Jusqu’à présent, les principaux partis d’opposition – le SJB (Samagi Jana Balavegaya) et le JVP (Janatha Vimukthi Peramuna) – ont insisté sur une démission du président avant d’envisager une participation ou un soutien à un gouvernement provisoire destiné à préparer des élections anticipées. Sous l’impact des derniers événements, ils pourraient bien reconsidérer leur position. Il ne fait aucun doute qu’à huis clos, les milieux dirigeants discutent frénétiquement le bricolage d’un tel gouvernement.

Le Parti de l’égalité socialiste (PES) du Sri Lanka a averti les travailleurs de ne pas placer leur confiance dans un quelconque gouvernement capitaliste intérimaire.

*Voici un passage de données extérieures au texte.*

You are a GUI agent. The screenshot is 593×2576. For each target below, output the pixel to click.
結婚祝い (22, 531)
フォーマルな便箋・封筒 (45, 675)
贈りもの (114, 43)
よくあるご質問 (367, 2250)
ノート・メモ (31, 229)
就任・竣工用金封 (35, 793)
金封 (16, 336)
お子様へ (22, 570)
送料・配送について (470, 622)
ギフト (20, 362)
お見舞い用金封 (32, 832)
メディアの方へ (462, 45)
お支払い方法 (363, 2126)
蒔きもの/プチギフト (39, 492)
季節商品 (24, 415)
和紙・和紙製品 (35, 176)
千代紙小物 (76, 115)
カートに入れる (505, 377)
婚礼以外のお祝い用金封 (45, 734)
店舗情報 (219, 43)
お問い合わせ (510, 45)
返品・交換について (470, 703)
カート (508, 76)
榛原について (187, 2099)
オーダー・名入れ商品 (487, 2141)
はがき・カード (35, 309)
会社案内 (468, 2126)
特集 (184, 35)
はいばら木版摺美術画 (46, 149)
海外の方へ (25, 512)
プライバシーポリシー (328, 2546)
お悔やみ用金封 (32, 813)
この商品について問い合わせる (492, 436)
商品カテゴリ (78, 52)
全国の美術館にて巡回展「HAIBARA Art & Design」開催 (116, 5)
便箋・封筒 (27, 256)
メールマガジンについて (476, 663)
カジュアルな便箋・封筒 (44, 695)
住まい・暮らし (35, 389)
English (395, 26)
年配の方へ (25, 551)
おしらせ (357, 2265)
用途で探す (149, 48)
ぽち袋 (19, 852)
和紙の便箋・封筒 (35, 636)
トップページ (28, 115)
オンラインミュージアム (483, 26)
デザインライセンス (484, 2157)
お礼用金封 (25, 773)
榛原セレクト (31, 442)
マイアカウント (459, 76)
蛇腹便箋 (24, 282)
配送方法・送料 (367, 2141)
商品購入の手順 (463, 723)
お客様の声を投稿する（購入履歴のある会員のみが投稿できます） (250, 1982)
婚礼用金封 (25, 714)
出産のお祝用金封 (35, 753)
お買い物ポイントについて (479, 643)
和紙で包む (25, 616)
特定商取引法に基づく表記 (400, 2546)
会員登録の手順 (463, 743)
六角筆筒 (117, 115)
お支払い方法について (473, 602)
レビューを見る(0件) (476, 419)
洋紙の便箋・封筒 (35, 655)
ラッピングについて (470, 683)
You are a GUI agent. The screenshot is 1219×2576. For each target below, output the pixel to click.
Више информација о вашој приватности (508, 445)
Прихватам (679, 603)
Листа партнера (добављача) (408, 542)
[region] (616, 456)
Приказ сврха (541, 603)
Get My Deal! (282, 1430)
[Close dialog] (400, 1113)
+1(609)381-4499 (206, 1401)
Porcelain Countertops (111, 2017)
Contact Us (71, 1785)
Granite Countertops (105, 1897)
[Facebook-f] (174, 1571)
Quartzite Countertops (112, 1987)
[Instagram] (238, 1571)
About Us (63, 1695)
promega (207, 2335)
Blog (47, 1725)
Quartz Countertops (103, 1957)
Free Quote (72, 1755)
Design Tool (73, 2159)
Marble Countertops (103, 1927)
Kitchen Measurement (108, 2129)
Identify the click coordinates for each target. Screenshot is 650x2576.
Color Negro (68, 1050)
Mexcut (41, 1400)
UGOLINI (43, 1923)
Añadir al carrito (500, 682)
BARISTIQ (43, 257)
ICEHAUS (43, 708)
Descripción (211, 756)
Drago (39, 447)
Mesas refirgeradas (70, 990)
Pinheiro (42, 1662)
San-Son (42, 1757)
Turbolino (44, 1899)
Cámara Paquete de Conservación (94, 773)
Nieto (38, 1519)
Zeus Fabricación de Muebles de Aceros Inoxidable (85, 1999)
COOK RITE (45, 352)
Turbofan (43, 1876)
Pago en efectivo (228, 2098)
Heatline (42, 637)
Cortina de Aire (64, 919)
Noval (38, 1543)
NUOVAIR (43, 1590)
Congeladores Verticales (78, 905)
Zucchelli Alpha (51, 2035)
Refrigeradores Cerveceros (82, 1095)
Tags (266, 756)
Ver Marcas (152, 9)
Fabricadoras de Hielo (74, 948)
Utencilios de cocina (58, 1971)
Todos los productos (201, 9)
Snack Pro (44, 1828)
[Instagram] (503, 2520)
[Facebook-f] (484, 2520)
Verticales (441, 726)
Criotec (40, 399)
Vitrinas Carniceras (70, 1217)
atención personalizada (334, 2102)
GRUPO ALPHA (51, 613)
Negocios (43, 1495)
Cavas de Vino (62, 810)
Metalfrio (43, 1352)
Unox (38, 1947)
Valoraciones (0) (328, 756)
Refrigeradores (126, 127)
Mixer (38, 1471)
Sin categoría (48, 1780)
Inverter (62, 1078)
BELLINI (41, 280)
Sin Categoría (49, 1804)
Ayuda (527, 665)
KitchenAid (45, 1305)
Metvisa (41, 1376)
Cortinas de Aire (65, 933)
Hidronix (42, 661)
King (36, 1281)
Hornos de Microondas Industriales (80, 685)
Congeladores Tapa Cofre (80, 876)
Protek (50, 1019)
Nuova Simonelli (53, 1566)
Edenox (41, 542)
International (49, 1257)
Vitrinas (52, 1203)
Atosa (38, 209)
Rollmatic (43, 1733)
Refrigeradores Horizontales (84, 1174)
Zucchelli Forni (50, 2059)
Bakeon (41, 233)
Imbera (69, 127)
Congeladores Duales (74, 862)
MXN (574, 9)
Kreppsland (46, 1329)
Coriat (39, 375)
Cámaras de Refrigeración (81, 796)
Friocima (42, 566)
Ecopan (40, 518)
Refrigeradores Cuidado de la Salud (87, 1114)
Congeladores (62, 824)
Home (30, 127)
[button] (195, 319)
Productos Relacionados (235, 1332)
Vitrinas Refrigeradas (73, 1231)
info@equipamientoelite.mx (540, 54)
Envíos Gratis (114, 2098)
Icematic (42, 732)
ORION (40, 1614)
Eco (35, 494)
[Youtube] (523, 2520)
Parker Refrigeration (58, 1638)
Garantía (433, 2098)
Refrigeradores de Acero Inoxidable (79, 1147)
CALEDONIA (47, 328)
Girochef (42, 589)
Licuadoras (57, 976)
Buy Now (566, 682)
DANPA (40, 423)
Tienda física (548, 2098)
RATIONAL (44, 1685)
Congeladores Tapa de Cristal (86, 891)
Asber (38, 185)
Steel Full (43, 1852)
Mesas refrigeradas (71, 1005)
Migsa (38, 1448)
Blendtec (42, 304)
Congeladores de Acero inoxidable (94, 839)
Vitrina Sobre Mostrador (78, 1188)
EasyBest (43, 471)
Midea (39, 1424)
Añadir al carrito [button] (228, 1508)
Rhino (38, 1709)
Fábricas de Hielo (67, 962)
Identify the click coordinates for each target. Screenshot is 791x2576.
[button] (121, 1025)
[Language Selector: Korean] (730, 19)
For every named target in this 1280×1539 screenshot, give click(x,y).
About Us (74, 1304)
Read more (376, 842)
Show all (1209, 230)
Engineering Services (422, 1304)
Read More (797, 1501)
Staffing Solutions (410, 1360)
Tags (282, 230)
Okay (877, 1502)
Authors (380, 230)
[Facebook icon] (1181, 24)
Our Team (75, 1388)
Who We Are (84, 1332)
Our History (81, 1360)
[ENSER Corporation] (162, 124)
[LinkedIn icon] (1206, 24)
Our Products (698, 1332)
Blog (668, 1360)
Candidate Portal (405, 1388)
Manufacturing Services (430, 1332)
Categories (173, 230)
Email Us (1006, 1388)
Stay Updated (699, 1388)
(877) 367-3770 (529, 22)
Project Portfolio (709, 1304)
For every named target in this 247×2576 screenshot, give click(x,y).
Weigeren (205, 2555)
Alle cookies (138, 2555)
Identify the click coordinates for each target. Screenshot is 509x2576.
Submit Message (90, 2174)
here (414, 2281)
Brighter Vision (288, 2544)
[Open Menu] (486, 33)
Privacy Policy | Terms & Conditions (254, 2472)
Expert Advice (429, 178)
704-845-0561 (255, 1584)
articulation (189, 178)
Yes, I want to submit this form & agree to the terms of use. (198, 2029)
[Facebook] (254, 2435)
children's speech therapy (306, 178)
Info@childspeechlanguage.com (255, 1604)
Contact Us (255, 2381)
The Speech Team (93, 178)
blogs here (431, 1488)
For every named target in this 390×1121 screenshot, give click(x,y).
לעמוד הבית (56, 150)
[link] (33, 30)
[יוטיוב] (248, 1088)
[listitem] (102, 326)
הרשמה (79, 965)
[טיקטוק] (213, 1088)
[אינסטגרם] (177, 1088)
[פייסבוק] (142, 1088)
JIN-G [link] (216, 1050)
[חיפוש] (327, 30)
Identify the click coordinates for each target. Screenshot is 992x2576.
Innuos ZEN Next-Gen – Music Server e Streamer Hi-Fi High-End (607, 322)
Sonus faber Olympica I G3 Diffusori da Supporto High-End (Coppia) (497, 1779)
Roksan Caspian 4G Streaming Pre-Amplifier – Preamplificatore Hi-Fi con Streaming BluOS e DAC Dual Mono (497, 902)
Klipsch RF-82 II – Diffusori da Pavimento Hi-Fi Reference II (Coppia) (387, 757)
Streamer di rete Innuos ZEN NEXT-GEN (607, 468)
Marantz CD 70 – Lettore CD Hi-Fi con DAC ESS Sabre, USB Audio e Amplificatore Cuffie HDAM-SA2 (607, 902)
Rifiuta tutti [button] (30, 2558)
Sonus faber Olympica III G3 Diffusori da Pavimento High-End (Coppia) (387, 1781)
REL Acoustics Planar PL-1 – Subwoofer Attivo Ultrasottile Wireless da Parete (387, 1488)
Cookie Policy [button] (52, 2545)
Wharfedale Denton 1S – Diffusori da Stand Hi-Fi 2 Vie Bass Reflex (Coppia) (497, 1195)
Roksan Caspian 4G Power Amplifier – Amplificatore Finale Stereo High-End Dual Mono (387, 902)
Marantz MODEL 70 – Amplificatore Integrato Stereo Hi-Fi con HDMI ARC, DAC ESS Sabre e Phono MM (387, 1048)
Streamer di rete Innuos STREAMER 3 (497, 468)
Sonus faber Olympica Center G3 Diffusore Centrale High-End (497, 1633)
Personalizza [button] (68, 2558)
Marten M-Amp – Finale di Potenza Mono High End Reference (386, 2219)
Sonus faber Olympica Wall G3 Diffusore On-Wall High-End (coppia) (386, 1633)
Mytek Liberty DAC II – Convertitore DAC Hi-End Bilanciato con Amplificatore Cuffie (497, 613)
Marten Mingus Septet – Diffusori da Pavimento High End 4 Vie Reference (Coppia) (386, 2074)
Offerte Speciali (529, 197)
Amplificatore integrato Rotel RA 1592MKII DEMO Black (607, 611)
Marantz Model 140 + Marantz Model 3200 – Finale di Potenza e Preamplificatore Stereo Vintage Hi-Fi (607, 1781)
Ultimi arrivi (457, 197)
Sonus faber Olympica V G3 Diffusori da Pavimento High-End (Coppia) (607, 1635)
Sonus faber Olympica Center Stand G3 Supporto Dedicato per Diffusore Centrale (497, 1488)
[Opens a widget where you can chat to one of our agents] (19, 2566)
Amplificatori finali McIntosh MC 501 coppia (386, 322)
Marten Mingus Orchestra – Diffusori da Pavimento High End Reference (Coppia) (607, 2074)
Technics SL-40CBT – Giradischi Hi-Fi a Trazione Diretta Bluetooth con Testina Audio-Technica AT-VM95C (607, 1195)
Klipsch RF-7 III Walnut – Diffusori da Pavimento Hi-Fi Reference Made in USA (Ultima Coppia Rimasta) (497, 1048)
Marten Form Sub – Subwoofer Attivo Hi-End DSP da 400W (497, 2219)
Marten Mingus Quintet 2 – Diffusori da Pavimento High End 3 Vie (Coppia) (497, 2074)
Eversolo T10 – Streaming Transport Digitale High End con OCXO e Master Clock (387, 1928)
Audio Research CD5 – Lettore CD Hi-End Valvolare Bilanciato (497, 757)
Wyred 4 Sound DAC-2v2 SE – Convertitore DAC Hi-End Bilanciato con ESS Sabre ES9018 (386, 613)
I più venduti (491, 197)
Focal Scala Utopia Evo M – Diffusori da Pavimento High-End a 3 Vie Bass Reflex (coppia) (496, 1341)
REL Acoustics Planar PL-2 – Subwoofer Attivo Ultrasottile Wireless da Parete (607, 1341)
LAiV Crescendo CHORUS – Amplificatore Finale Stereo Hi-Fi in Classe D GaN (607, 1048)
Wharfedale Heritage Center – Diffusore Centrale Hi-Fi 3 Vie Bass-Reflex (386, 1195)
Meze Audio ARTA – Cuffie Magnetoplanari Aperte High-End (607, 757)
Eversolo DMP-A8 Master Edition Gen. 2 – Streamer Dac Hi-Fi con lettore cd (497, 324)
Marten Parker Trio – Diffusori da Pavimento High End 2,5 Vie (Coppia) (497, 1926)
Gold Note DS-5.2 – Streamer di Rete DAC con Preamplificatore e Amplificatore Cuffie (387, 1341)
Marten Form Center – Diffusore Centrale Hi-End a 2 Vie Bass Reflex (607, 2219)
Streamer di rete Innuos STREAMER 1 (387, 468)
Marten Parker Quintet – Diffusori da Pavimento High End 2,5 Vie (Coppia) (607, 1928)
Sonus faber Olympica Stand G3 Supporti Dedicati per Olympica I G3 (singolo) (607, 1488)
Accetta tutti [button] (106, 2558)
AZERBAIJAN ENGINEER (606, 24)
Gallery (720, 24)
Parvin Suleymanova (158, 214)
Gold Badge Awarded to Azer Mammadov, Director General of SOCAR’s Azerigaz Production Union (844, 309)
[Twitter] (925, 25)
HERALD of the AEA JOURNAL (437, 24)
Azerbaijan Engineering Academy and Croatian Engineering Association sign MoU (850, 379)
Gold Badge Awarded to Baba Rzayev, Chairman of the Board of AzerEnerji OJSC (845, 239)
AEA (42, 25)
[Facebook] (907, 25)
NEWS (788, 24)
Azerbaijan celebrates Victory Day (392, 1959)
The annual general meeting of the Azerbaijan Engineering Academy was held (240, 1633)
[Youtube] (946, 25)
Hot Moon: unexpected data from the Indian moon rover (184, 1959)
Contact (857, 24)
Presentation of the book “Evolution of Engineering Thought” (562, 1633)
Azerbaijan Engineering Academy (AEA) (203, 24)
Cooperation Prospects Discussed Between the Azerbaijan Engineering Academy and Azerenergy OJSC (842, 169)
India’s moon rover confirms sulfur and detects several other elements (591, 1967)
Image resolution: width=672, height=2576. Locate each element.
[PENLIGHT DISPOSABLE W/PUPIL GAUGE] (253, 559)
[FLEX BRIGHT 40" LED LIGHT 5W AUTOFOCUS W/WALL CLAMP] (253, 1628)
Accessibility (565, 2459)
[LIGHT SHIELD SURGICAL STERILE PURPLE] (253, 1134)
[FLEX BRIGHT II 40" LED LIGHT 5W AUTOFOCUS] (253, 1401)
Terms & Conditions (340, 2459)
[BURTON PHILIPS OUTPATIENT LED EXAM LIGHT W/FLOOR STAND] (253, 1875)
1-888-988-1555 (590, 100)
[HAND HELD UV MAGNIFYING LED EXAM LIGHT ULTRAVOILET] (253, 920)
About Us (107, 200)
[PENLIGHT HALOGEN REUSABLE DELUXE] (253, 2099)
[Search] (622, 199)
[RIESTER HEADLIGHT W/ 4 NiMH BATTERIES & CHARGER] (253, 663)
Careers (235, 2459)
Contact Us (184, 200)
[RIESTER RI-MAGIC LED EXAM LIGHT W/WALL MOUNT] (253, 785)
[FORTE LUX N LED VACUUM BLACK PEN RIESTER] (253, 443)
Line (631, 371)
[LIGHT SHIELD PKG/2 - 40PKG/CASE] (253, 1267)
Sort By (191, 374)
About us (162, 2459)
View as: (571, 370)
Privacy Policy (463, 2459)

Les partis d’opposition SJB et JVP ont toujours imposé les diktats d’austérité du FMI et ils le feront à nouveau tout aussi impitoyablement que l’actuel régime Rajapakse, si on leur en donne l’occasion.

La violente attaque lancée contre les manifestants antigouvernementaux souligne l’urgence de l’appel lancé par le PES aux travailleurs pour qu’ils forment des comités d’action, indépendants des syndicats, sur les lieux de travail, dans les plantations et dans les banlieues ouvrières de l’île, afin de mener une campagne unifiée pour défendre leurs intérêts de classe.

Le PES a élaboré une série de revendications sur lesquelles ces comités d’action peuvent se battre pour garantir qu’on utilise les ressources pour répondre aux besoins urgents des travailleurs et non pour satisfaire les exigences de profit des super-riches. Elles comportent la prise de contrôle de la production et de la distribution des biens essentiels, le contrôle des prix et la prise de mesures contre les prix abusifs, l’indexation des salaires sur l’inflation, la défense des emplois et la répudiation de toutes les dettes étrangères.

La formation d’un réseau de comités d’action et la lutte pour ces revendications mènent inexorablement à la lutte politique pour un gouvernement ouvrier et paysan, afin de restructurer la société selon des critères socialistes. La crise au Sri Lanka montre de façon extrêmement nette l’incompatibilité du système de profit avec les besoins les plus élémentaires de la classe ouvrière.